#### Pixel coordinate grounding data
####################

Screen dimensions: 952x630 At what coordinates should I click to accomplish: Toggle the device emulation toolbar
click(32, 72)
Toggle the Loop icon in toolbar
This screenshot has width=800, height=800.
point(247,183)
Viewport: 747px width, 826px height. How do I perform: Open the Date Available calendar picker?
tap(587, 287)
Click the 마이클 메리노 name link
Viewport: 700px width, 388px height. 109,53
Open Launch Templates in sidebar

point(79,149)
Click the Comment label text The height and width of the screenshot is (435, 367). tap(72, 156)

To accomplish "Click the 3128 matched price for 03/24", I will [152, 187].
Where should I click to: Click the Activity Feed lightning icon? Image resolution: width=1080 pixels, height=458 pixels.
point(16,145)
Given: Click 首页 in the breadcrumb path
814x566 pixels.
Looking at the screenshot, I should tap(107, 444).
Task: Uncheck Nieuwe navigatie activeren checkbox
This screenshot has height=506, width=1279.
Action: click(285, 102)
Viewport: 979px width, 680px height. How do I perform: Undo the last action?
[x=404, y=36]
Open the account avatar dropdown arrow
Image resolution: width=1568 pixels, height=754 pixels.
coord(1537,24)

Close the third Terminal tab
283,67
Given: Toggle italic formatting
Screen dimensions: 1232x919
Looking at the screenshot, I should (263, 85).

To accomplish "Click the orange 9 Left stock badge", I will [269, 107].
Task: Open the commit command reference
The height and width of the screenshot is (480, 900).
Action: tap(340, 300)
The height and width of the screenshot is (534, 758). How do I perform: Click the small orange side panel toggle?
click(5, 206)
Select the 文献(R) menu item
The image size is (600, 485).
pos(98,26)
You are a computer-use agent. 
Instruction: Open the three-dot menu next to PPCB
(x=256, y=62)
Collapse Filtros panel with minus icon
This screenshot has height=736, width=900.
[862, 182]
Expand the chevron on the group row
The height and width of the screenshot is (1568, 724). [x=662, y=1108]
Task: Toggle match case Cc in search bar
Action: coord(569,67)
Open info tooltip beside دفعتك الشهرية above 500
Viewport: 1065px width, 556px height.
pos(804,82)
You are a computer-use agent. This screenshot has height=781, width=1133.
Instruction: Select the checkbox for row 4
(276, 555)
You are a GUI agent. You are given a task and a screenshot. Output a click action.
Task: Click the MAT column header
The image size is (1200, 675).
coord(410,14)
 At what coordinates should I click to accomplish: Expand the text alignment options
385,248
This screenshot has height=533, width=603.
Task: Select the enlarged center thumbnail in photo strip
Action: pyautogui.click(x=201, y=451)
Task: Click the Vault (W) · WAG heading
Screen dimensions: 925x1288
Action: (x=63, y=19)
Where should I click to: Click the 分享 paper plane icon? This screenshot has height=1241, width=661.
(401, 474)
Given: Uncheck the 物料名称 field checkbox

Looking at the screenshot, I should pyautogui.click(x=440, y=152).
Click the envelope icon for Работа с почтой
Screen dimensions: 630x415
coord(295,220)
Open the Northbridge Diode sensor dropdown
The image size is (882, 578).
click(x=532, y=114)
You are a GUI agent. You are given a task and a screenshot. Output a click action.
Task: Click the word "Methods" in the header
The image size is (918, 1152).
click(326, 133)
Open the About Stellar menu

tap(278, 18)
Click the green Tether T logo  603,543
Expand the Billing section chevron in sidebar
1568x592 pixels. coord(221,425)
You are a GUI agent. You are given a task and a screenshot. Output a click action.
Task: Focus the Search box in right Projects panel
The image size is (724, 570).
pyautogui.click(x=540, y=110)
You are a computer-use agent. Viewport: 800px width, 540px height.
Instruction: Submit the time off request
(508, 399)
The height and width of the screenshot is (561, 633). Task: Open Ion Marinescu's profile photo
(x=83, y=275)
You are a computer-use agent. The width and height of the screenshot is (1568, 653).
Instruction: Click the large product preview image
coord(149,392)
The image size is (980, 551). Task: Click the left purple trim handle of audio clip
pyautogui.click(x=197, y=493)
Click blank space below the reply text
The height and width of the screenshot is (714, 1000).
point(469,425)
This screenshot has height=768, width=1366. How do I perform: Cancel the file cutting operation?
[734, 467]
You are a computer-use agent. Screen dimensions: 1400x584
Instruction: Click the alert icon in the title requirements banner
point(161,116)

####################

#### BRIEF
Generate a verbatim printout of all the entries.

#### REPLY
Screen dimensions: 952x630 At what coordinates should I click to accomplish: Toggle the device emulation toolbar
click(32, 72)
Toggle the Loop icon in toolbar
This screenshot has width=800, height=800.
point(247,183)
Viewport: 747px width, 826px height. How do I perform: Open the Date Available calendar picker?
tap(587, 287)
Click the 마이클 메리노 name link
Viewport: 700px width, 388px height. 109,53
Open Launch Templates in sidebar

point(79,149)
Click the Comment label text The height and width of the screenshot is (435, 367). tap(72, 156)

To accomplish "Click the 3128 matched price for 03/24", I will [152, 187].
Where should I click to: Click the Activity Feed lightning icon? Image resolution: width=1080 pixels, height=458 pixels.
point(16,145)
Given: Click 首页 in the breadcrumb path
814x566 pixels.
Looking at the screenshot, I should tap(107, 444).
Task: Uncheck Nieuwe navigatie activeren checkbox
This screenshot has height=506, width=1279.
Action: click(285, 102)
Viewport: 979px width, 680px height. How do I perform: Undo the last action?
[x=404, y=36]
Open the account avatar dropdown arrow
Image resolution: width=1568 pixels, height=754 pixels.
coord(1537,24)

Close the third Terminal tab
283,67
Given: Toggle italic formatting
Screen dimensions: 1232x919
Looking at the screenshot, I should (263, 85).

To accomplish "Click the orange 9 Left stock badge", I will [269, 107].
Task: Open the commit command reference
The height and width of the screenshot is (480, 900).
Action: tap(340, 300)
The height and width of the screenshot is (534, 758). How do I perform: Click the small orange side panel toggle?
click(5, 206)
Select the 文献(R) menu item
The image size is (600, 485).
pos(98,26)
You are a computer-use agent. 
Instruction: Open the three-dot menu next to PPCB
(x=256, y=62)
Collapse Filtros panel with minus icon
This screenshot has height=736, width=900.
[862, 182]
Expand the chevron on the group row
The height and width of the screenshot is (1568, 724). [x=662, y=1108]
Task: Toggle match case Cc in search bar
Action: coord(569,67)
Open info tooltip beside دفعتك الشهرية above 500
Viewport: 1065px width, 556px height.
pos(804,82)
You are a computer-use agent. This screenshot has height=781, width=1133.
Instruction: Select the checkbox for row 4
(276, 555)
You are a GUI agent. You are given a task and a screenshot. Output a click action.
Task: Click the MAT column header
The image size is (1200, 675).
coord(410,14)
 At what coordinates should I click to accomplish: Expand the text alignment options
385,248
This screenshot has height=533, width=603.
Task: Select the enlarged center thumbnail in photo strip
Action: pyautogui.click(x=201, y=451)
Task: Click the Vault (W) · WAG heading
Screen dimensions: 925x1288
Action: (x=63, y=19)
Where should I click to: Click the 分享 paper plane icon? This screenshot has height=1241, width=661.
(401, 474)
Given: Uncheck the 物料名称 field checkbox

Looking at the screenshot, I should pyautogui.click(x=440, y=152).
Click the envelope icon for Работа с почтой
Screen dimensions: 630x415
coord(295,220)
Open the Northbridge Diode sensor dropdown
The image size is (882, 578).
click(x=532, y=114)
You are a GUI agent. You are given a task and a screenshot. Output a click action.
Task: Click the word "Methods" in the header
The image size is (918, 1152).
click(326, 133)
Open the About Stellar menu

tap(278, 18)
Click the green Tether T logo  603,543
Expand the Billing section chevron in sidebar
1568x592 pixels. coord(221,425)
You are a GUI agent. You are given a task and a screenshot. Output a click action.
Task: Focus the Search box in right Projects panel
The image size is (724, 570).
pyautogui.click(x=540, y=110)
You are a computer-use agent. Viewport: 800px width, 540px height.
Instruction: Submit the time off request
(508, 399)
The height and width of the screenshot is (561, 633). Task: Open Ion Marinescu's profile photo
(x=83, y=275)
You are a computer-use agent. The width and height of the screenshot is (1568, 653).
Instruction: Click the large product preview image
coord(149,392)
The image size is (980, 551). Task: Click the left purple trim handle of audio clip
pyautogui.click(x=197, y=493)
Click blank space below the reply text
The height and width of the screenshot is (714, 1000).
point(469,425)
This screenshot has height=768, width=1366. How do I perform: Cancel the file cutting operation?
[734, 467]
You are a computer-use agent. Screen dimensions: 1400x584
Instruction: Click the alert icon in the title requirements banner
point(161,116)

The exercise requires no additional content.